> [YOUR OBJECTIVE]:
Make a verbatim transcription of the records, without the pictures.

** Opening SUPPLIED RECORDS block **

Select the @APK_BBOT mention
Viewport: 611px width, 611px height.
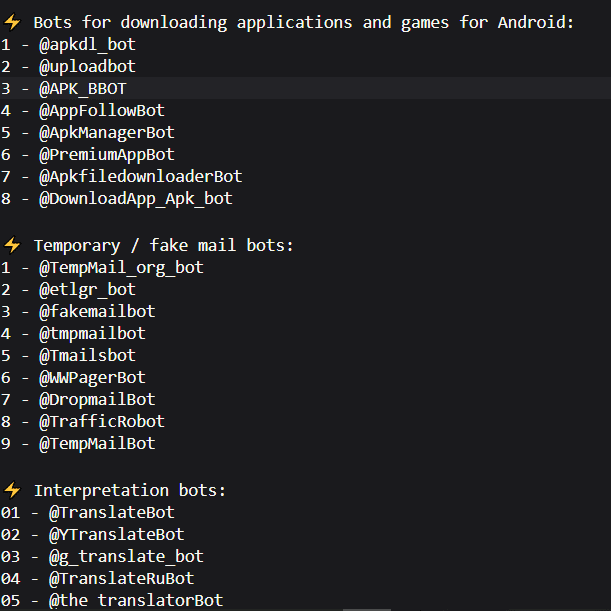[x=82, y=88]
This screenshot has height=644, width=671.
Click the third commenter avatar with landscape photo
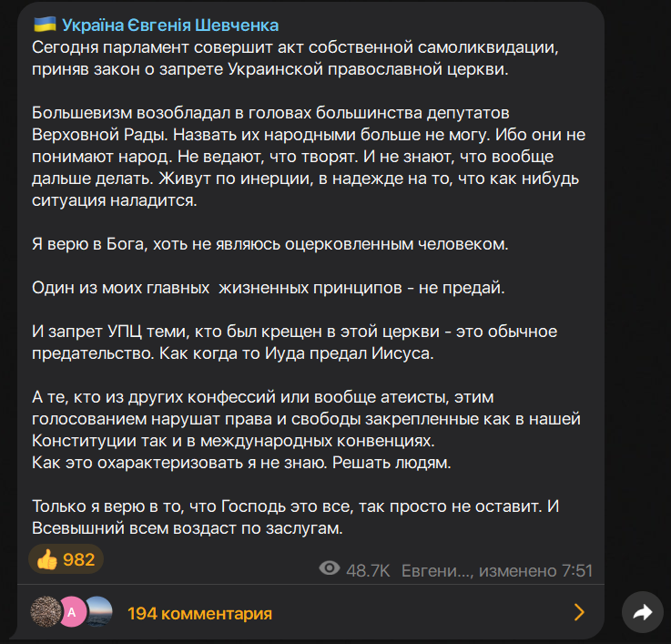coord(97,612)
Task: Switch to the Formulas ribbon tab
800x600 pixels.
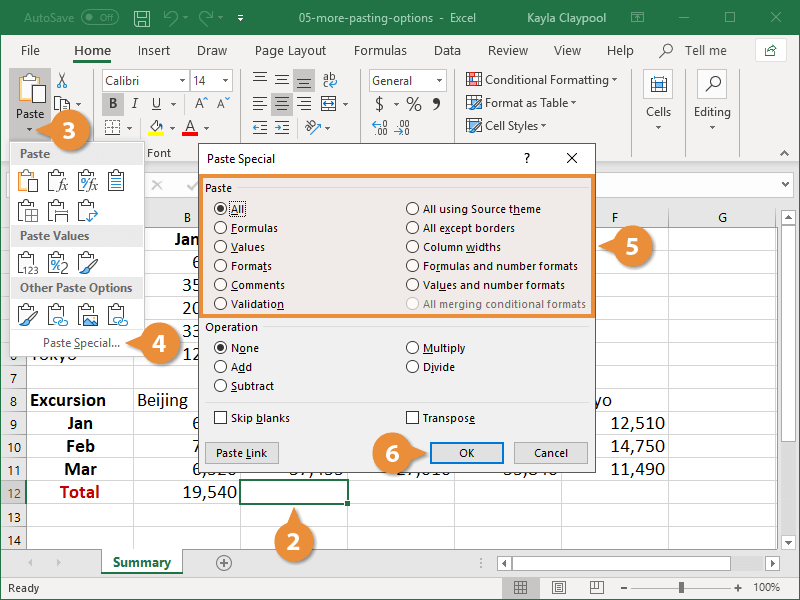Action: [380, 50]
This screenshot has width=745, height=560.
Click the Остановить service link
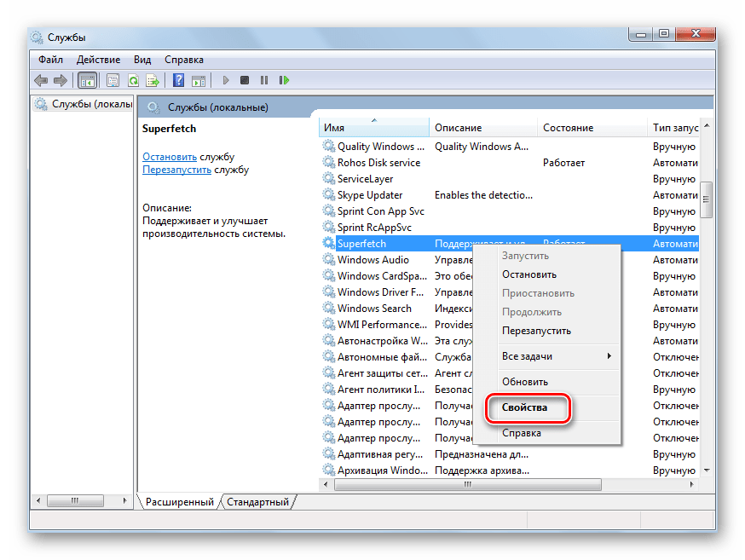(170, 157)
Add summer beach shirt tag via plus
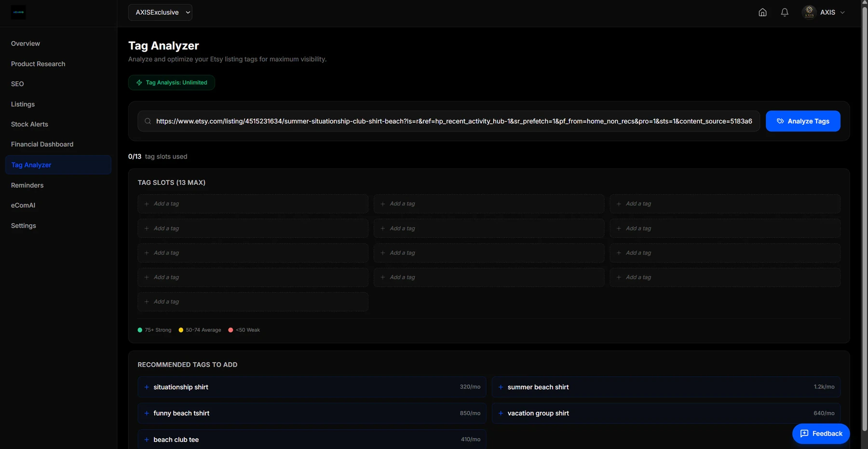 [501, 387]
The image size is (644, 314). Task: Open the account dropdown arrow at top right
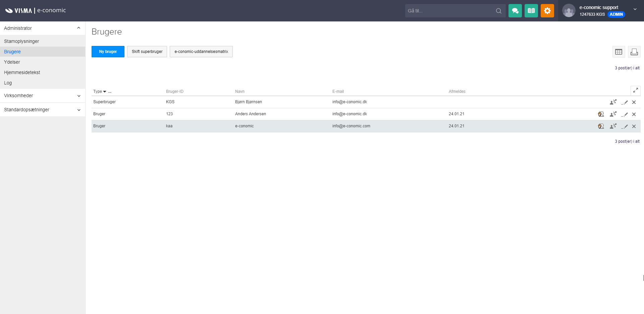coord(635,9)
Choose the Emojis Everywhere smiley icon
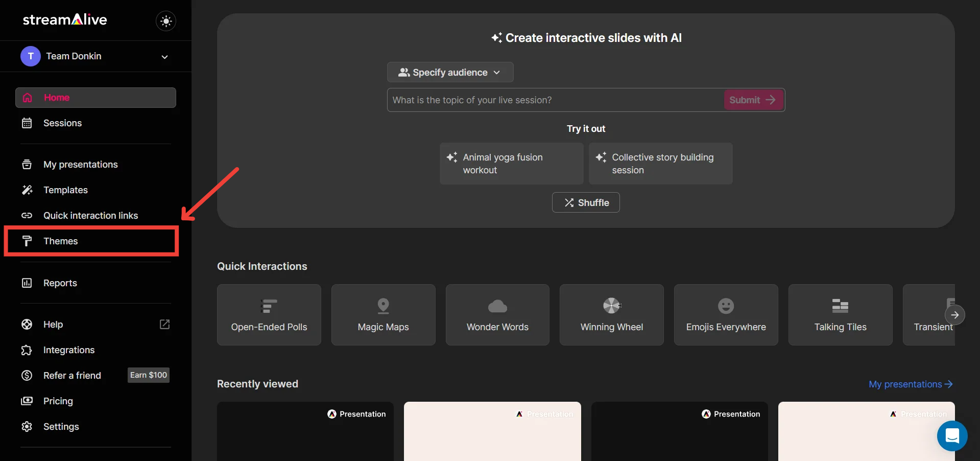Screen dimensions: 980x461 click(x=726, y=306)
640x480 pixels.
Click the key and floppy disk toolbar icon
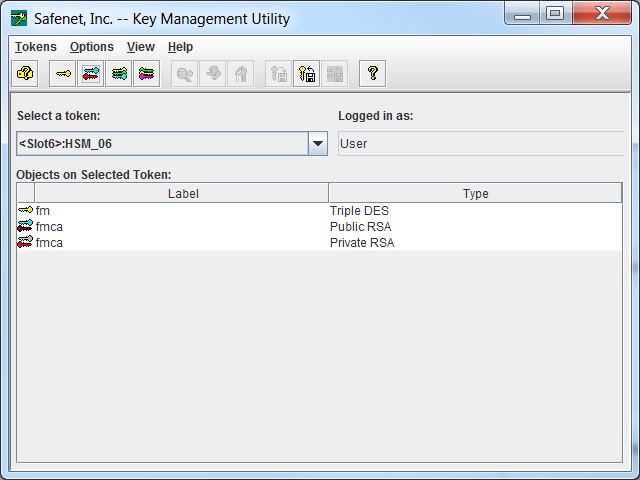[x=307, y=74]
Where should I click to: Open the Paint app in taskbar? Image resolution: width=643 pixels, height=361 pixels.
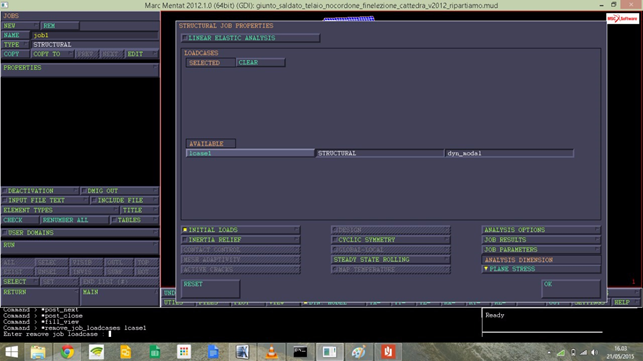click(x=358, y=352)
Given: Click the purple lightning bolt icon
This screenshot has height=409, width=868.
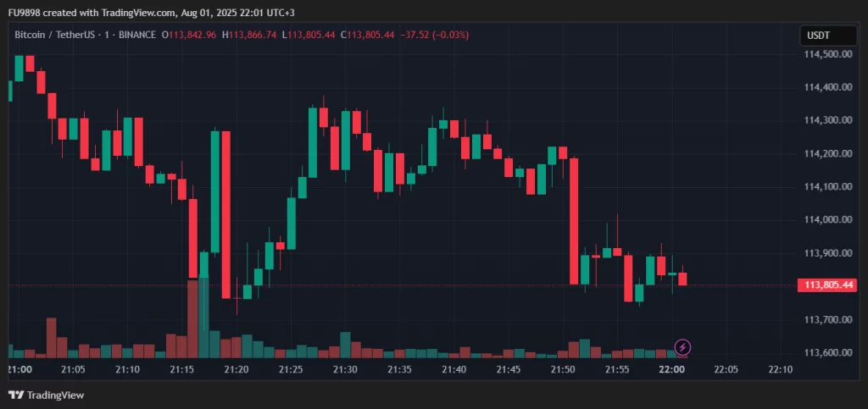Looking at the screenshot, I should pyautogui.click(x=683, y=347).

** Closing SUPPLIED RECORDS block **

> [ANSWER AREA]:
Select the @APK_BBOT mention
Viewport: 611px width, 611px height.
[x=82, y=88]
This screenshot has height=644, width=671.
Click the third commenter avatar with landscape photo
coord(97,612)
Task: Switch to the Formulas ribbon tab
800x600 pixels.
Action: [380, 50]
This screenshot has width=745, height=560.
Click the Остановить service link
(170, 157)
Add summer beach shirt tag via plus
 [501, 387]
The image size is (644, 314). Task: Open the account dropdown arrow at top right
coord(635,9)
Choose the Emojis Everywhere smiley icon
Screen dimensions: 980x461 click(x=726, y=306)
640x480 pixels.
Click the key and floppy disk toolbar icon
[x=307, y=74]
Where should I click to: Open the Paint app in taskbar? Image resolution: width=643 pixels, height=361 pixels.
click(x=358, y=352)
Given: Click the purple lightning bolt icon
This screenshot has height=409, width=868.
Looking at the screenshot, I should pyautogui.click(x=683, y=347).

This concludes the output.